>> Begin SUPPLIED DATA
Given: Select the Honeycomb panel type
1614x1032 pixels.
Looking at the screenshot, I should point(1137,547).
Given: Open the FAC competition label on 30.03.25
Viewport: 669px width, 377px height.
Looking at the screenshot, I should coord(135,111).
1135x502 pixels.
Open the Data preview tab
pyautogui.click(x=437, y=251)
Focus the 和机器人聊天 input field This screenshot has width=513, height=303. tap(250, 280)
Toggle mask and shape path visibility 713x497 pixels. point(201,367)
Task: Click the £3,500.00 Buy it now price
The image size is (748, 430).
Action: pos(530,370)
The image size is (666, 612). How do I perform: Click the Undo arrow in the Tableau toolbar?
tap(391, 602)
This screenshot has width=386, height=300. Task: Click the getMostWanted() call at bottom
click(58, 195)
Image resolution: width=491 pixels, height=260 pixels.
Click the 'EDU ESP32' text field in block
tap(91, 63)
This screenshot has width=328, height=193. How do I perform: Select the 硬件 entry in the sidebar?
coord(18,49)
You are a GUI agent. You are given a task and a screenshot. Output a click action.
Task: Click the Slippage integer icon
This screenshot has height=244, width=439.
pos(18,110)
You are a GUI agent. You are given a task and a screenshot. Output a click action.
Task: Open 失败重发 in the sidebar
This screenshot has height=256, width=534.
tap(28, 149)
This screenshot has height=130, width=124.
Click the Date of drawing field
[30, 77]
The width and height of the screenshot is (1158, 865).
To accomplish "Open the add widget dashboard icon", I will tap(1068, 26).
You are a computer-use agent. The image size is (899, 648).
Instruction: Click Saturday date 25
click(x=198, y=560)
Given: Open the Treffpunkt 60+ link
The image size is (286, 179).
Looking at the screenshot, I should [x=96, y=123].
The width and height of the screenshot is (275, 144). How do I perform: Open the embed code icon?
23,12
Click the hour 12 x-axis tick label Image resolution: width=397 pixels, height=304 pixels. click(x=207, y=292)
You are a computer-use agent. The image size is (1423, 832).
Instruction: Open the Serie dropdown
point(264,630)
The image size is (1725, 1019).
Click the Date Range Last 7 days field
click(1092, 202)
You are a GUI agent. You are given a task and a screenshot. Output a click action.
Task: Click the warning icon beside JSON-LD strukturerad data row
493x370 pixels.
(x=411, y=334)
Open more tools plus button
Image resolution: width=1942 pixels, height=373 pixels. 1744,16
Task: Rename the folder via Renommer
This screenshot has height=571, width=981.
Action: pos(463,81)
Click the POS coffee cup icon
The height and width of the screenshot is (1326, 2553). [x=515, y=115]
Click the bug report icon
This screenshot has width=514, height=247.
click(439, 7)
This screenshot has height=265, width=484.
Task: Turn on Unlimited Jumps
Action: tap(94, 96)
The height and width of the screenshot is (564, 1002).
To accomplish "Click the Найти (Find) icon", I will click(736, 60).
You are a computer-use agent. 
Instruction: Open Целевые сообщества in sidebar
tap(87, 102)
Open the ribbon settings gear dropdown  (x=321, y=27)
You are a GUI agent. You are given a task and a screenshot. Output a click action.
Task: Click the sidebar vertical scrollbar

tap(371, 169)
>> End SUPPLIED DATA
* SET PROBLEM *
Rewrite every row above, replacing each occurrence of "sidebar" with "side panel" and leaving everything else the same.

* RIGHT ANSWER *
Given: Select the Honeycomb panel type
1614x1032 pixels.
Looking at the screenshot, I should point(1137,547).
Given: Open the FAC competition label on 30.03.25
Viewport: 669px width, 377px height.
Looking at the screenshot, I should coord(135,111).
1135x502 pixels.
Open the Data preview tab
pyautogui.click(x=437, y=251)
Focus the 和机器人聊天 input field This screenshot has width=513, height=303. tap(250, 280)
Toggle mask and shape path visibility 713x497 pixels. point(201,367)
Task: Click the £3,500.00 Buy it now price
The image size is (748, 430).
Action: pos(530,370)
The image size is (666, 612). How do I perform: Click the Undo arrow in the Tableau toolbar?
tap(391, 602)
This screenshot has width=386, height=300. Task: Click the getMostWanted() call at bottom
click(58, 195)
Image resolution: width=491 pixels, height=260 pixels.
Click the 'EDU ESP32' text field in block
tap(91, 63)
This screenshot has width=328, height=193. How do I perform: Select the 硬件 entry in the side panel?
coord(18,49)
You are a GUI agent. You are given a task and a screenshot. Output a click action.
Task: Click the Slippage integer icon
This screenshot has height=244, width=439.
pos(18,110)
You are a GUI agent. You are given a task and a screenshot. Output a click action.
Task: Open 失败重发 in the side panel
This screenshot has height=256, width=534.
tap(28, 149)
This screenshot has height=130, width=124.
Click the Date of drawing field
[30, 77]
The width and height of the screenshot is (1158, 865).
To accomplish "Open the add widget dashboard icon", I will tap(1068, 26).
You are a computer-use agent. The image size is (899, 648).
Instruction: Click Saturday date 25
click(x=198, y=560)
Given: Open the Treffpunkt 60+ link
The image size is (286, 179).
Looking at the screenshot, I should [x=96, y=123].
The width and height of the screenshot is (275, 144). How do I perform: Open the embed code icon?
23,12
Click the hour 12 x-axis tick label Image resolution: width=397 pixels, height=304 pixels. click(x=207, y=292)
You are a computer-use agent. The image size is (1423, 832).
Instruction: Open the Serie dropdown
point(264,630)
The image size is (1725, 1019).
Click the Date Range Last 7 days field
click(1092, 202)
You are a GUI agent. You are given a task and a screenshot. Output a click action.
Task: Click the warning icon beside JSON-LD strukturerad data row
493x370 pixels.
(x=411, y=334)
Open more tools plus button
Image resolution: width=1942 pixels, height=373 pixels. 1744,16
Task: Rename the folder via Renommer
This screenshot has height=571, width=981.
Action: pos(463,81)
Click the POS coffee cup icon
The height and width of the screenshot is (1326, 2553). [x=515, y=115]
Click the bug report icon
This screenshot has width=514, height=247.
click(439, 7)
This screenshot has height=265, width=484.
Task: Turn on Unlimited Jumps
Action: tap(94, 96)
The height and width of the screenshot is (564, 1002).
To accomplish "Click the Найти (Find) icon", I will click(736, 60).
You are a computer-use agent. 
Instruction: Open Целевые сообщества in side panel
tap(87, 102)
Open the ribbon settings gear dropdown  (x=321, y=27)
You are a GUI agent. You are given a task and a screenshot. Output a click action.
Task: Click the side panel vertical scrollbar

tap(371, 169)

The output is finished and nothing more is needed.